The SEC fined a large dark pool $12 Million for sending confidential trading data to third party high frequency traders over an eight-year period.  The information included daily aggregated order and execution information and suggested that the recipient HFTs use the reports to identify unsatisfied liquidity needs.  The SEC also faults the firm for allowing unfettered access to trading data by sales and trading personnel.  While engaging in the alleged activity, the respondent consistently advertised the confidentiality of the trading information through the dark pool.

The whole point of trading through the dark pool was to avoid signaling to HFTs.  Yet, this firm allegedly exploited its trusted position by using the dark pool to court large, presumably profitable, third party market players. 

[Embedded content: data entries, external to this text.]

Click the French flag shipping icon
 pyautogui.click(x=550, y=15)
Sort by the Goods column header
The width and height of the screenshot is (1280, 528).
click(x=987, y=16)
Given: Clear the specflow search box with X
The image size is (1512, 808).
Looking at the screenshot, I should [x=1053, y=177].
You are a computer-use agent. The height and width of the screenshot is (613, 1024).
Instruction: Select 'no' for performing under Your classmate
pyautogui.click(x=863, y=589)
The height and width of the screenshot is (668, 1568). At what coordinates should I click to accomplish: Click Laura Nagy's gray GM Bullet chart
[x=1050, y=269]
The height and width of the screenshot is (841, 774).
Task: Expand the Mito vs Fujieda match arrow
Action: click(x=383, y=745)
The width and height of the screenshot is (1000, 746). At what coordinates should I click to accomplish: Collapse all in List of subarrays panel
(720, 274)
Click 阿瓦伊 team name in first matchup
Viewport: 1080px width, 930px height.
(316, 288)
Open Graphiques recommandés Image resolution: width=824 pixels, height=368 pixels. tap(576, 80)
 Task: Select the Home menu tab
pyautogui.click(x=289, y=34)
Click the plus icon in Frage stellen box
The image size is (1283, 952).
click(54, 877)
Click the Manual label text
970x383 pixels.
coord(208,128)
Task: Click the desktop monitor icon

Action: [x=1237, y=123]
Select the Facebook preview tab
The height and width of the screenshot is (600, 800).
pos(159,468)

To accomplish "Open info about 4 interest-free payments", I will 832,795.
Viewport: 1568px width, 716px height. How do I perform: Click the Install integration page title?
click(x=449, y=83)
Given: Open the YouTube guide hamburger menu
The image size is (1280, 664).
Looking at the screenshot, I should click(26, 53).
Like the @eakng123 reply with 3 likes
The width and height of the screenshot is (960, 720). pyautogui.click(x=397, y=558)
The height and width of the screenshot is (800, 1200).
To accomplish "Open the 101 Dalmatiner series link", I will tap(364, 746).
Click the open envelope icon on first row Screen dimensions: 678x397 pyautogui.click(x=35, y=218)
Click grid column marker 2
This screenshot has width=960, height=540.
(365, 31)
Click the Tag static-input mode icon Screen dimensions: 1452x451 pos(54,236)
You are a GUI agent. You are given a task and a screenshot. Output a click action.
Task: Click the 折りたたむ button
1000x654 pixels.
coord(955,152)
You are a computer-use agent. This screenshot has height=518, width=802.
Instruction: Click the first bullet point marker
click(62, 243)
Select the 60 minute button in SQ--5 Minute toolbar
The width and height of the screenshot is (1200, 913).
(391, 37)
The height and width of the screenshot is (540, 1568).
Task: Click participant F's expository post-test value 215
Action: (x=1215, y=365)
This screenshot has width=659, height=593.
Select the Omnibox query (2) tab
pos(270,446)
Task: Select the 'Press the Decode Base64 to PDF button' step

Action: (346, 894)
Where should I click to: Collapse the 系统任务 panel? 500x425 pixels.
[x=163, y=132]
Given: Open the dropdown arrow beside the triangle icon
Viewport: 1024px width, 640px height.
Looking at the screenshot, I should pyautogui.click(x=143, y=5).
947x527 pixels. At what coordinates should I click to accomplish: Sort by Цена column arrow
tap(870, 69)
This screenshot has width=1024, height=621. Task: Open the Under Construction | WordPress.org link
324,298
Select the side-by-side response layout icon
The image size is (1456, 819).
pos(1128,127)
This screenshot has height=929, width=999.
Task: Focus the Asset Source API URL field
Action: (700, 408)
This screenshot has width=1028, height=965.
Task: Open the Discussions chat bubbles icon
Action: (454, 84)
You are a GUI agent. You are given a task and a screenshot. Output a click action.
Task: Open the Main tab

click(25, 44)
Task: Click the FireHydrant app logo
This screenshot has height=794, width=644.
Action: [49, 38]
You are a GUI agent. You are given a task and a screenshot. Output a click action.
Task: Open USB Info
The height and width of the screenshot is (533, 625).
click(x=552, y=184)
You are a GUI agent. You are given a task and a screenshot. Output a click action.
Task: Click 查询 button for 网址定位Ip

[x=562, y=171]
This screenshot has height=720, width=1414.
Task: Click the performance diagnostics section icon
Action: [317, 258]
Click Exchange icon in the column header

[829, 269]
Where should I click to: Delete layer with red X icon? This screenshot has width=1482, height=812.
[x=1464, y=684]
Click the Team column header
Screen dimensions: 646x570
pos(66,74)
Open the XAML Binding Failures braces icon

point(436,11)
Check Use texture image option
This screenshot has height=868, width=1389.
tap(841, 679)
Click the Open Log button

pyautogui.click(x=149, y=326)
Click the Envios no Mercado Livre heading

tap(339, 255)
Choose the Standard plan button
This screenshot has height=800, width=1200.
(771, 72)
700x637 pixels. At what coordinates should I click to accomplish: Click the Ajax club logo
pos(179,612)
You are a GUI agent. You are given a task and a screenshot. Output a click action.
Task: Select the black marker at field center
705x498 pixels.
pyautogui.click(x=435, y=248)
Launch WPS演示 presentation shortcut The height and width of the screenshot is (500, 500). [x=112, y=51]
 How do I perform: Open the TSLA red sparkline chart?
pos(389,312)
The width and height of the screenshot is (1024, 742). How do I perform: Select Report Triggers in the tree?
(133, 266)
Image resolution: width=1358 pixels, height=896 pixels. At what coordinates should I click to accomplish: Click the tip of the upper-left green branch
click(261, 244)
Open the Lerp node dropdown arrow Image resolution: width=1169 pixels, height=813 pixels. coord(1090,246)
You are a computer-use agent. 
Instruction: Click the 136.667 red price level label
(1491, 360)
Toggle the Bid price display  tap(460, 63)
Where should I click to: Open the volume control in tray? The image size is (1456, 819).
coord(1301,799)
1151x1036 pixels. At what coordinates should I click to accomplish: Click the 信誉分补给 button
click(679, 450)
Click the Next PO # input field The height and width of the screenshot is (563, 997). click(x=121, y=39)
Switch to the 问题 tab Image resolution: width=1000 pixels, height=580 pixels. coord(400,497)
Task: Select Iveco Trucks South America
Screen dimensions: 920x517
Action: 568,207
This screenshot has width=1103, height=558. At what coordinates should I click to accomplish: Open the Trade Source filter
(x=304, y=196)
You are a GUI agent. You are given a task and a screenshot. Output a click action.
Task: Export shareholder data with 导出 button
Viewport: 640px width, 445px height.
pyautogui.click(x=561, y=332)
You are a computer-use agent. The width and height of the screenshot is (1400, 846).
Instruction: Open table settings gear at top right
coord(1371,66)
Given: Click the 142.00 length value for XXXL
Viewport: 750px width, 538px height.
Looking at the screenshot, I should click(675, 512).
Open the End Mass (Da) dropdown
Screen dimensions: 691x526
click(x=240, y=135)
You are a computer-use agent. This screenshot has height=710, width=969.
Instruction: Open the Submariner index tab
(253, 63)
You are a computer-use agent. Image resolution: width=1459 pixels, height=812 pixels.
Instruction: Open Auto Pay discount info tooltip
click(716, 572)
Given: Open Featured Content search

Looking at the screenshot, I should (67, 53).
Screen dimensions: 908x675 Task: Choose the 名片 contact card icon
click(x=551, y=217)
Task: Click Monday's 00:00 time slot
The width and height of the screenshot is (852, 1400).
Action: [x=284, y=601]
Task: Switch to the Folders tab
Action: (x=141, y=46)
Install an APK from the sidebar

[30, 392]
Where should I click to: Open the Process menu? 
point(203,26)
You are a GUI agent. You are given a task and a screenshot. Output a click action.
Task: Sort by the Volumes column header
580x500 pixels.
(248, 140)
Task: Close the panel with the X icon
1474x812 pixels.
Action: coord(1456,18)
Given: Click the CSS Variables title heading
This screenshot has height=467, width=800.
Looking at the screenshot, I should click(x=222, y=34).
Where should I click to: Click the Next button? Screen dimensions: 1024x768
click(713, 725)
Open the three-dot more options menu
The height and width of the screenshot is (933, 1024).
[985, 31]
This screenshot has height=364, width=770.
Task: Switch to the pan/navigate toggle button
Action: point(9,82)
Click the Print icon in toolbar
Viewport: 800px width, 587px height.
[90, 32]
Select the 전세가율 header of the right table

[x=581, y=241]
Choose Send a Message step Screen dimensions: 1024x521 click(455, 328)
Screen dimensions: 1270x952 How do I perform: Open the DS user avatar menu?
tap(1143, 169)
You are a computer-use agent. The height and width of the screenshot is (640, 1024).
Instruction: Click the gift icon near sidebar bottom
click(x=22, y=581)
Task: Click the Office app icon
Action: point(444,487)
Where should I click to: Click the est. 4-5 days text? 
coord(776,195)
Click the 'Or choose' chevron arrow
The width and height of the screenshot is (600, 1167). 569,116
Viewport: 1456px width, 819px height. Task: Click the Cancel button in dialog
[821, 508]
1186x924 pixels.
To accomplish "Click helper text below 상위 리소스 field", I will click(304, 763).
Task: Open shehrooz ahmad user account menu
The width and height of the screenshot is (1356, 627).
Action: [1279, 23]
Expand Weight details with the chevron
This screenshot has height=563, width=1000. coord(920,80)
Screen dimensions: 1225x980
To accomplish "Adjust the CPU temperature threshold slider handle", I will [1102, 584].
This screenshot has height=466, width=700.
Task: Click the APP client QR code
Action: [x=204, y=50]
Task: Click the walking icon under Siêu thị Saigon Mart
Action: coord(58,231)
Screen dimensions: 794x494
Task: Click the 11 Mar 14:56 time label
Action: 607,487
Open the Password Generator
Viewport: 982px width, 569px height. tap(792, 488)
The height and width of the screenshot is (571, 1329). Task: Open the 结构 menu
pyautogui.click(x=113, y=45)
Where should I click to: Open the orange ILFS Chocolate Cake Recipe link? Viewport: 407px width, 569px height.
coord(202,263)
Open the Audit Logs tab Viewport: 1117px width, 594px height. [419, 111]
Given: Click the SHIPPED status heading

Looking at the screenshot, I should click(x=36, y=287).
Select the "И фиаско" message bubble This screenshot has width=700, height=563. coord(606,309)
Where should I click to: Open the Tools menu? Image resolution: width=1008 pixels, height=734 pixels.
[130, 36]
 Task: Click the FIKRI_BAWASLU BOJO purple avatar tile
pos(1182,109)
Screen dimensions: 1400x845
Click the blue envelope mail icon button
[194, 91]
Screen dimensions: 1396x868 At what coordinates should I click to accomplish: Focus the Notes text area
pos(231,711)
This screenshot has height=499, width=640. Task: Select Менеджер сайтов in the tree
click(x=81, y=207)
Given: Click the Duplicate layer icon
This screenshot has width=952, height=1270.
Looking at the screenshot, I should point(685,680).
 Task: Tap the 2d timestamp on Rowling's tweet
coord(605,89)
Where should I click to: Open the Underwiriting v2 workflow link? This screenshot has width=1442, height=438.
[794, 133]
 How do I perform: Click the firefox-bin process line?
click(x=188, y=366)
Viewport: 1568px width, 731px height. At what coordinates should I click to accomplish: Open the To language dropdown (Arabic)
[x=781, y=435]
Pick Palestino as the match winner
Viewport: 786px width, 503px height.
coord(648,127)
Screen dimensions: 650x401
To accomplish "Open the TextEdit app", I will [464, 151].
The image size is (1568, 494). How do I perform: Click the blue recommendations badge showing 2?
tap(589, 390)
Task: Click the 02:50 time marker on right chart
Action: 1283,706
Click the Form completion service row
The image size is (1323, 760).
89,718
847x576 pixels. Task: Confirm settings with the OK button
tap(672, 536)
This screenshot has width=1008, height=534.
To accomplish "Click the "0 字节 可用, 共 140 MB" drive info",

Dark Pool Router Fined $18.5 Million for Misstatements


A large dark pool operator and router agreed to pay $18.5 Million and admit wrongdoing because its order router did not work as advertised.  The respondent marketed and advertised its dark pool order routing system as based on objective, quantitative algorithms.  However, because of technological and programming errors, the firm assigned manual and subjective scores to venues including its own dark pool.  As a result, millions of orders were incorrectly routed.  During the relevant 2-year period, the firm continue to market the order routing system as an objective, algorithm-based process.

OUR TAKE: This is what can happen when the front office and back office are disconnected.  It appears that the marketing/sales folks did not know that the order routing system was not fully functional, as described.